A new collection of Wendell Berry's essays, Bringing it to the Table, arrived in the mail yesterday, along with a prose collection (Real Sofisticashun) by Tony Hoagland, and a lovely hard copy of Stealing Buddha's Dinner, this one from a second-hand seller for way, way cheap.

Tom Hunley has a lovely poem in the current issue of the North American Review called "Moonhandled." Adrian C. Louis and Julie Moulds also have poems, and Dan Pinkerton has a story.

Book Slut pissed me off this past week with her negative comments about Women Poets.

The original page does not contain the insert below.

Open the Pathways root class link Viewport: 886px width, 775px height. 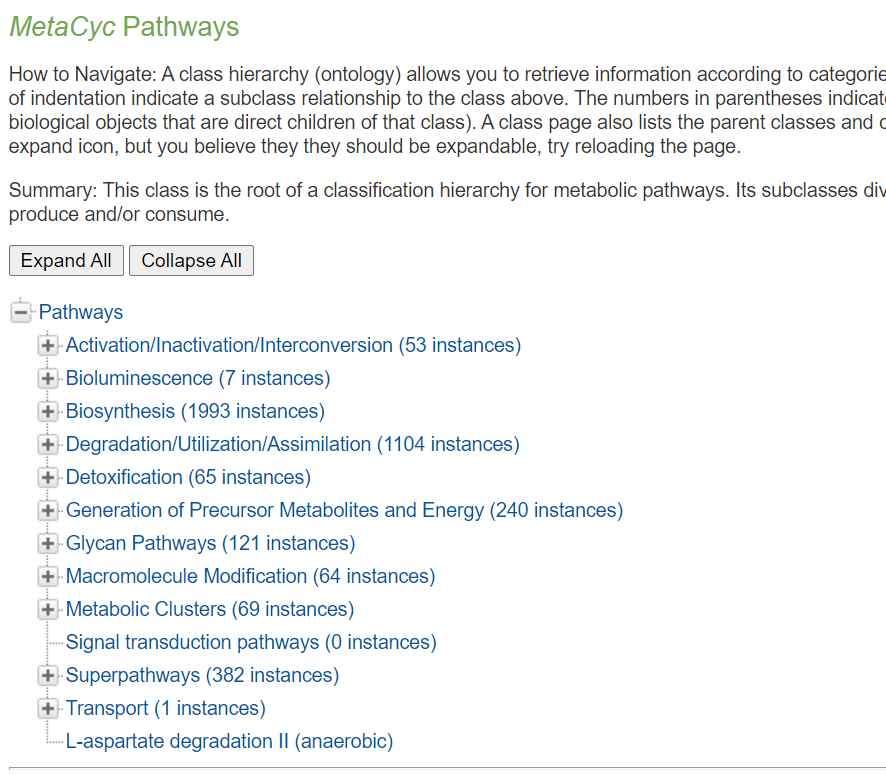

In her assessment of us, she neglects to consider Cate Marvin, Sandra Simonds, Mattea Harvey, Kary Wayson, B.T. Shaw, Kim Addonizio, Denise Duhamel, Dorianne Laux, and a score of others who askew the "quiet, easy epiphany." These are tough-ass gals who are not always nice, who do not care who they piss off, who do not have moons and foxes and wind in every one of their poems. But by the way, what is so bad about being nice? Is the goal to be not-nice, or is that a male-centric ideal? My suggestion to Book Slut: cast a wider net into the world of women's poetry before shooting off your mouth about how we all suck.

What's wrong with a grocery bag tax? Don't forget to vote today (um, and vote YES).

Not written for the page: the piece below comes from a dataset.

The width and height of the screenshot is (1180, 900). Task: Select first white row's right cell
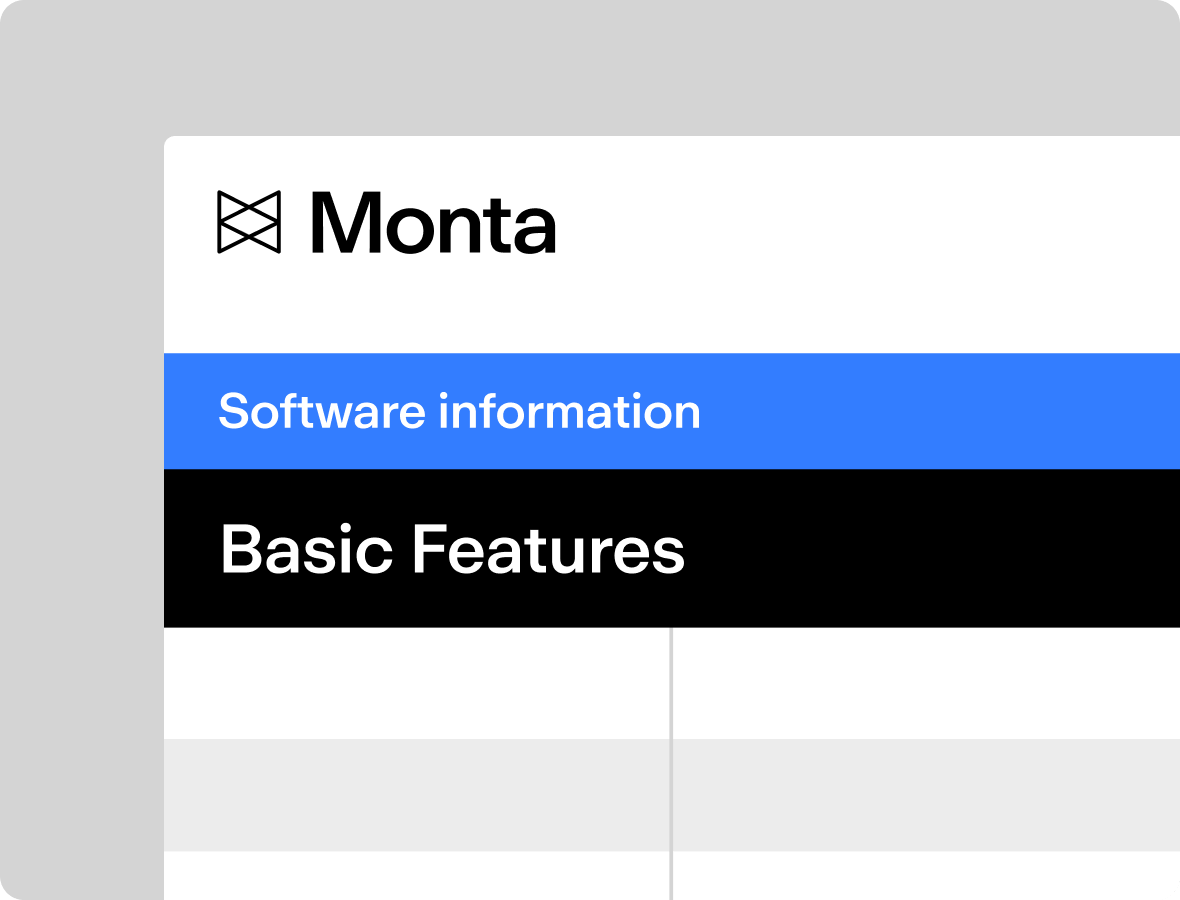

P.S. Still thinking poetry-n-me do not go together, but warming to the idea of writing a very not nice poem using every one of the nouns slutty-slut says we womens should not use in our work: fruit, foxes, moonlight, wind, autumn, waves, birds, gardens, etc. Especially a lot of etc.s

Are you, too, up for the challenge?


jeannine said...

That wasn't Jessa Crispin - who is the starter of Book Slut - but one of their poetry reviewers who wrote that article. Just to defend Jessa. I agree with you about the article - it just came off as written by someone who hadn't read very many female poets.

Martha Silano said...

Thanks for the clarification, Jeannine. I have always regarded Jessa/Book Slut very highly, so it's no surprise this All Contemporary Women Poets Suck piece does not have her fingerprints on it.

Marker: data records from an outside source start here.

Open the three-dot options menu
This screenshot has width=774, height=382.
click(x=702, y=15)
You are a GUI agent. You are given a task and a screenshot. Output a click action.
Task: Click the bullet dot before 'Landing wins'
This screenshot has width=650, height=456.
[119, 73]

Speaking of which, add YOU to that list of strong-voiced poets who are not off wilting in some corner, penning yet another poem about moonlight.

Joannie said...

I'm tempted to say that I'm probably in the "quiet, easy epiphany" camp--but hey, quiet does not have to be easy.

I might join you in writing a poem with all the girl nouns, and a mess of verbs.

Thanks, always, for your posts.

Martha Silano said...

I'm torn between screaming "we don't all write this way!" and "so what if we all write this way!"

seana said...

"Look at those birds there,"
The old fruit says, pained.
"Think they're such foxes."
He waves at them and they wave back,
mutually insincere.
I watch them, standing there as they wait, thinking only of the next trick,
But still I love the moonlight on their hair.
"Where's Autumn?" I ask.
"Autumn? Oh, Autumn's dead," he says. "I'm surprised you didn't hear."
I look out at the corner again, see foxes in moonlight. But we aren't in the Garden now.
We probably never were.

Martha Silano said...

Love your poem, Seana, especially that killer last line.

seana said...

Thank you, Martha. Obviously it's very rough, but I realized that if I didn't make it more or less spontaneous, I would take it too seriously to post it at all.

Martha Silano said...

I've been having fleeting thoughts all day about an invective in the tune of moon and fox.

seana said...

Nice. Let's hear it if it comes out in any sort of articulable form.

jeannine said...

Thanks Martha! Yes, but I do have foxes running through my poems...

Martha Silano said...

J9: but are your foxes running toward "easy epiphanies"? And are you always nice? I think not . . .

Seana: I hope I can pull it off, but this is going to take some time. Your poem is what inspired me -- so good.

seana said...

That would be great, and I'm not meaning to pressure you to post it until you're ready, or even at all if you want to do something else with it. I'd be glad if my poem inspired something more mulled over in you. I think mine started out as sort of a satiric response to the critique and then turned into something else. It was fun to write, though.